Collected data entries

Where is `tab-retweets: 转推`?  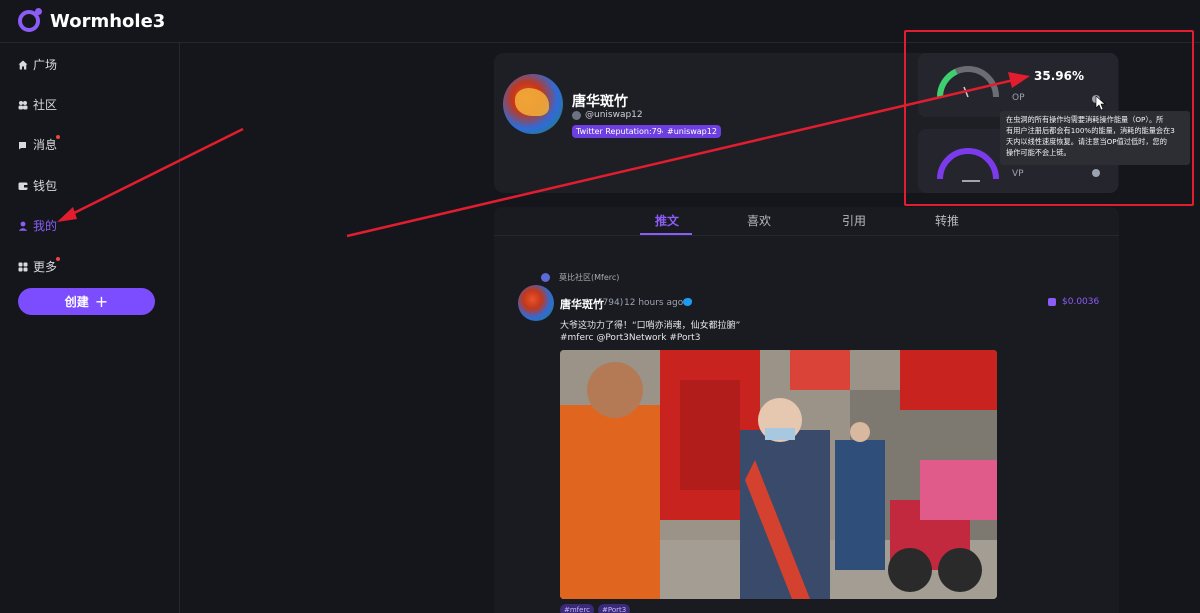 tab-retweets: 转推 is located at coordinates (947, 220).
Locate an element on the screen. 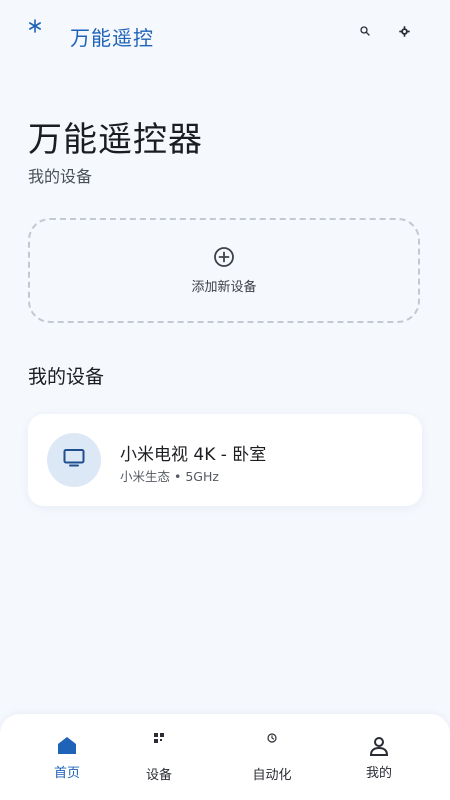 The image size is (450, 800). tv-icon is located at coordinates (74, 460).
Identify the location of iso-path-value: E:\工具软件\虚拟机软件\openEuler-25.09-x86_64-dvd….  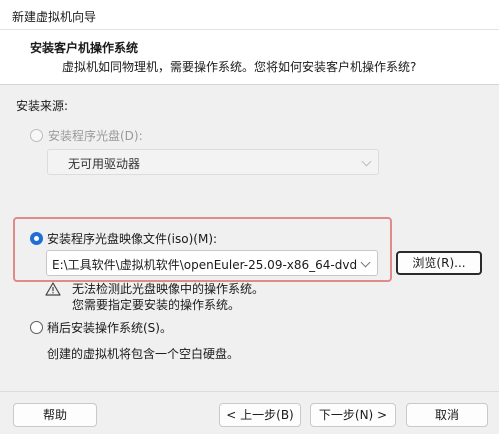
(204, 265).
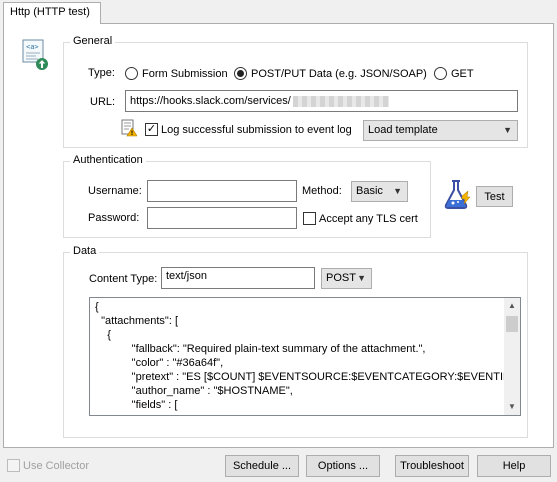  I want to click on password-input, so click(222, 218).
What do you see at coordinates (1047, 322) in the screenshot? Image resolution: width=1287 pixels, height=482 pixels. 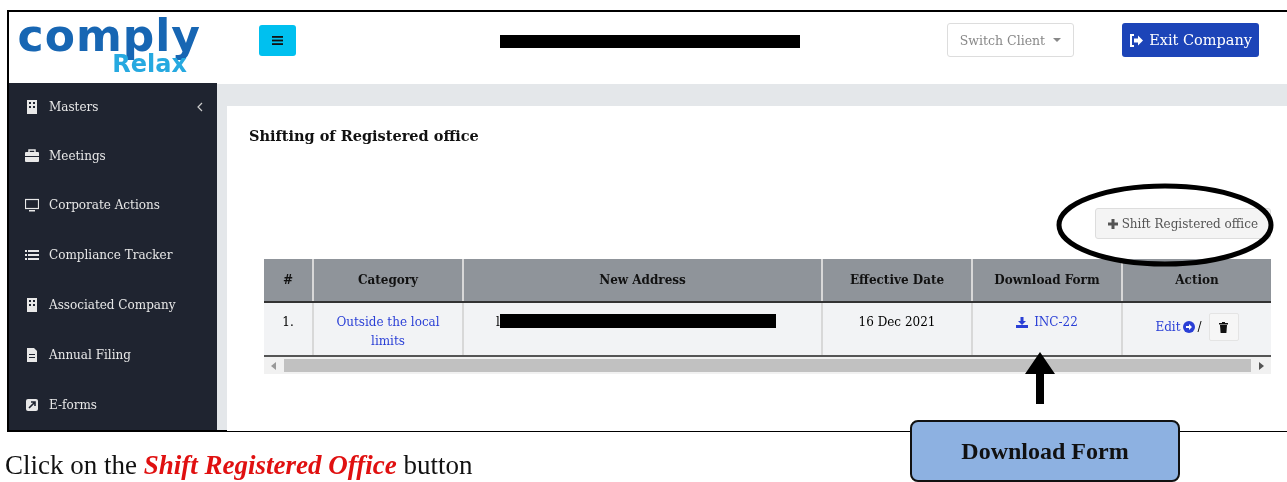 I see `download-link: INC-22` at bounding box center [1047, 322].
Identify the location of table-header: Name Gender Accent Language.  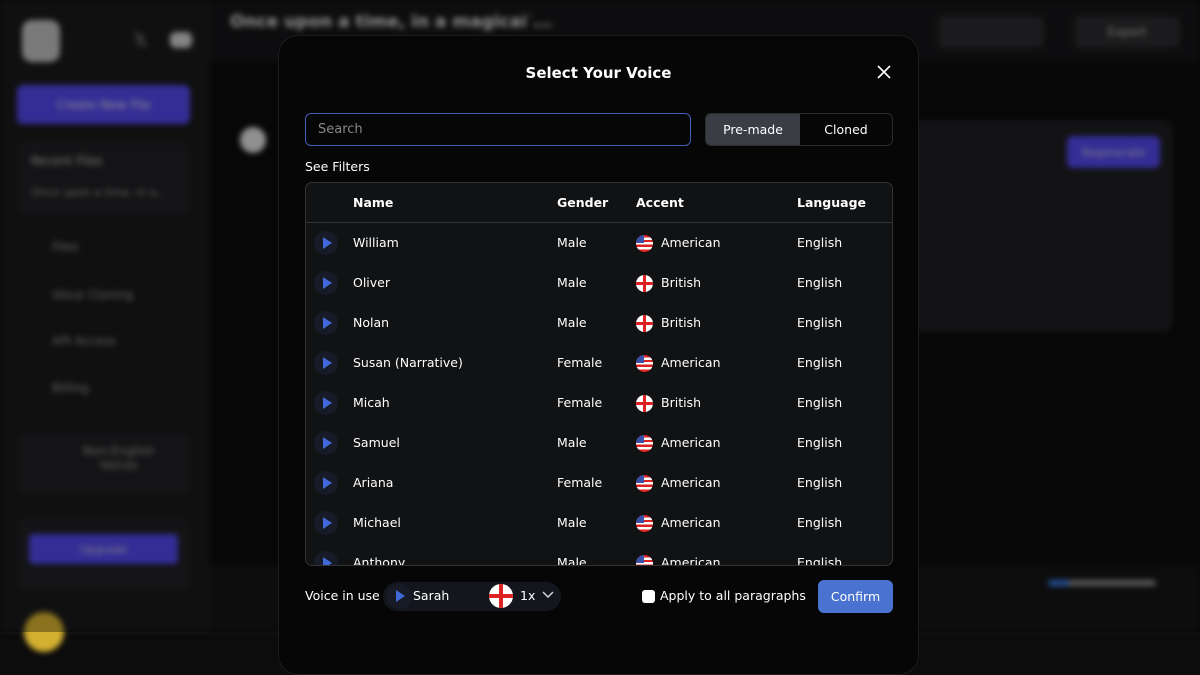
(599, 203).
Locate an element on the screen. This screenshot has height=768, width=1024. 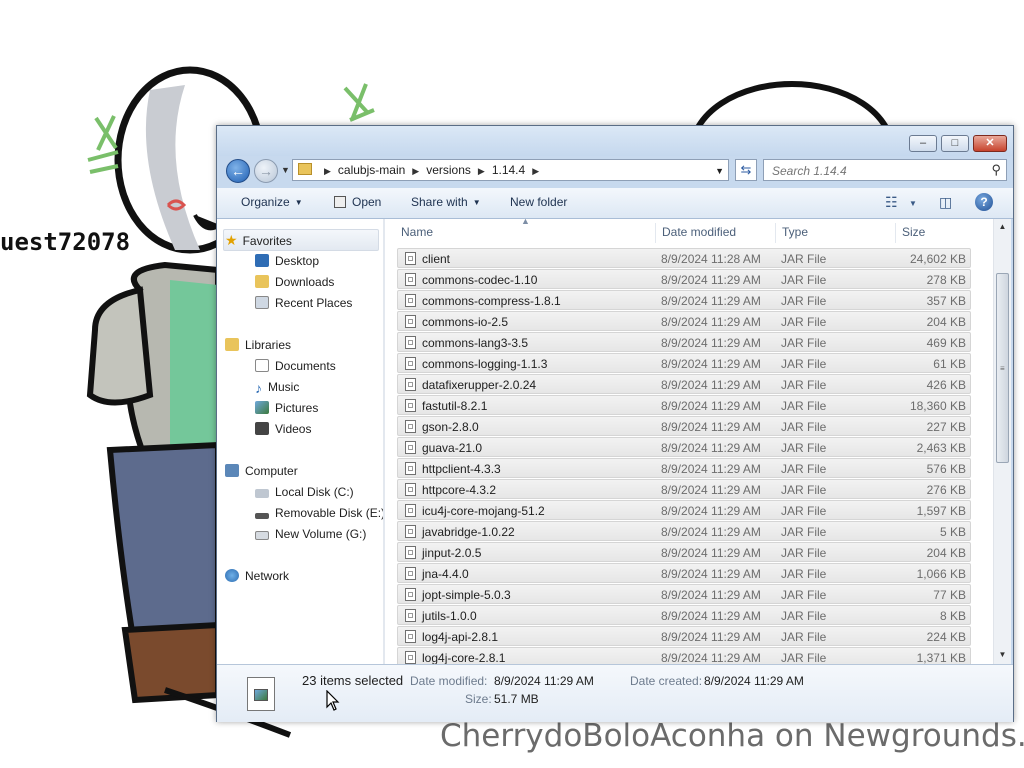
column-header-date-modified: Date modified is located at coordinates (699, 232).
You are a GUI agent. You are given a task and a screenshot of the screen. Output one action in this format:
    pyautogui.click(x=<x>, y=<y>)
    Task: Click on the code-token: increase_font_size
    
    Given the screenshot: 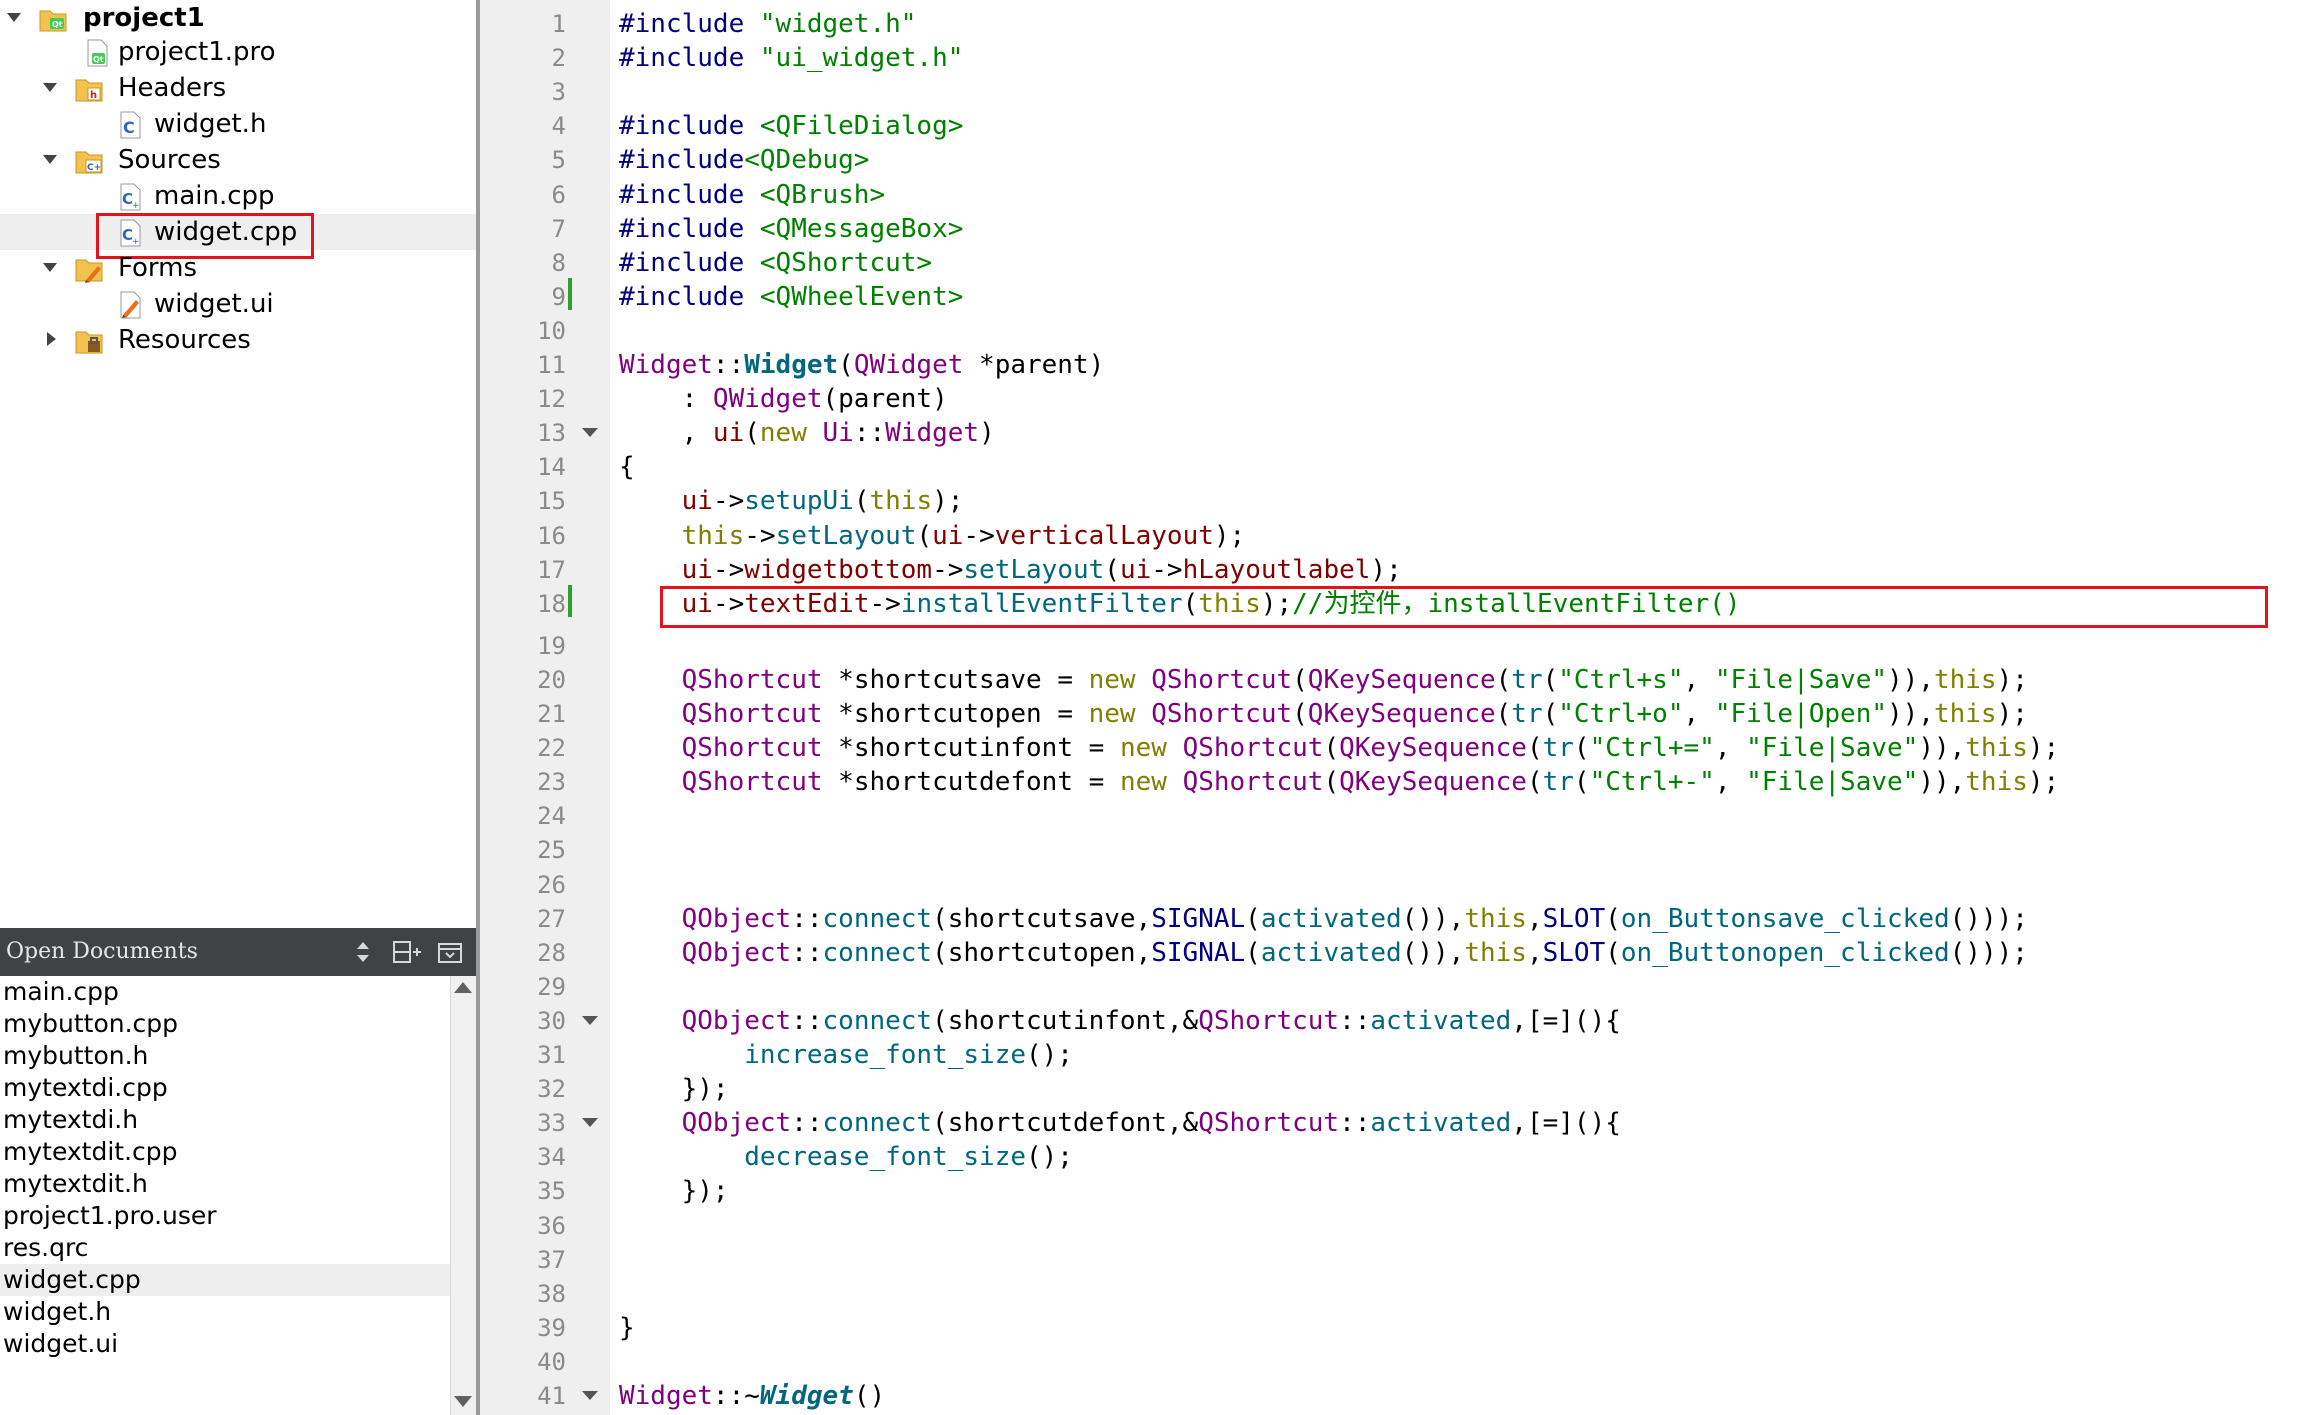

§ About this exercise
Return the stretch from the line containing "Identify the location of table-header: Name" through the end of the entries, copying it line for line. Leave the pictures out.

§ Task answer
Identify the location of table-header: Name Gender Accent Language.  
(599, 203).
Locate an element on the screen. This screenshot has height=768, width=1024. 
column-header-date-modified: Date modified is located at coordinates (699, 232).
You are a GUI agent. You are given a task and a screenshot of the screen. Output one action in this format:
    pyautogui.click(x=<x>, y=<y>)
    Task: Click on the code-token: increase_font_size
    
    Given the screenshot: 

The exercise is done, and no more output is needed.